(ОТРЫВОК)

Помогите же и скорее, так как весь ужас ареста и подозрения в такой гнусности могут быть губительными для моего отца, ведь он стар и часто немощен, а удар слишком тяжёл. Представляю, как он — такой до сокровеннейшей глубины души правдивый и искренний — должен быть придавлен невыносимой, бесчеловечной тяжестью такого обвинения. Сама я давно кончила школу и ВУЗ, давно стала взрослой и рассматриваю и оцениваю отца совершенно объективно. Да и он, несомненно, настолько большой человек и настолько неповторимый, что никакой субъективности в оценке его быть не может. Он слишком глубок, самобытен, содержателен и до конца правдив всегда — так что даже отдалённая тень в его честности — кажется чудовищной ошибкой.
Именно только ошибкой может быть арест Захария Григорьевича. Потому то с такой надеждой жду, что Вы сможете это быстро разъяснить.
Ошибка со стороны, но для него это — удар! Ведь если обвинение и меры пресечения исходят от той власти, против которой борешься, как было не раз с отцом в царской России, тогда это тяжесть чисто физическая, которую надо перенести. Но когда обвинение и арест исходят от тех, кто ощущается, как свой, как родной и необходимый, — тогда они становятся настолько болезненными, настолько ужасными, что сомневаешься в самой возможности перетерпеть, пережить этот ужас.
Для моего отца вся наша советская действительность с самого начала не только принята, как существующая, но сделалась плотью и кровью его самого. Он всем своим существом и всем духовным обликом уже неотделим от нашей Родины, нашего строя и нашего правления. И при такой его сущности — ужасно, бессмысленно, тягчайше-оскорбительно предъявленное ему обвинение!

(ЗАДАНИЕ)
Перепишите из письма об аресте отца фрагмент, начиная со слов «Ошибка со стороны, но» и заканчивая словами «предъявленное ему обвинение!».

(СОХРАНЁННЫЕ ДАННЫЕ)
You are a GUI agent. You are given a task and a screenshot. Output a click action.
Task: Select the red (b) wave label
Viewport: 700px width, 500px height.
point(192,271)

(ОТВЕТ)
Ошибка со стороны, но для него это — удар! Ведь если обвинение и меры пресечения исходят от той власти, против которой борешься, как было не раз с отцом в царской России, тогда это тяжесть чисто физическая, которую надо перенести. Но когда обвинение и арест исходят от тех, кто ощущается, как свой, как родной и необходимый, — тогда они становятся настолько болезненными, настолько ужасными, что сомневаешься в самой возможности перетерпеть, пережить этот ужас.
Для моего отца вся наша советская действительность с самого начала не только принята, как существующая, но сделалась плотью и кровью его самого. Он всем своим существом и всем духовным обликом уже неотделим от нашей Родины, нашего строя и нашего правления. И при такой его сущности — ужасно, бессмысленно, тягчайше-оскорбительно предъявленное ему обвинение!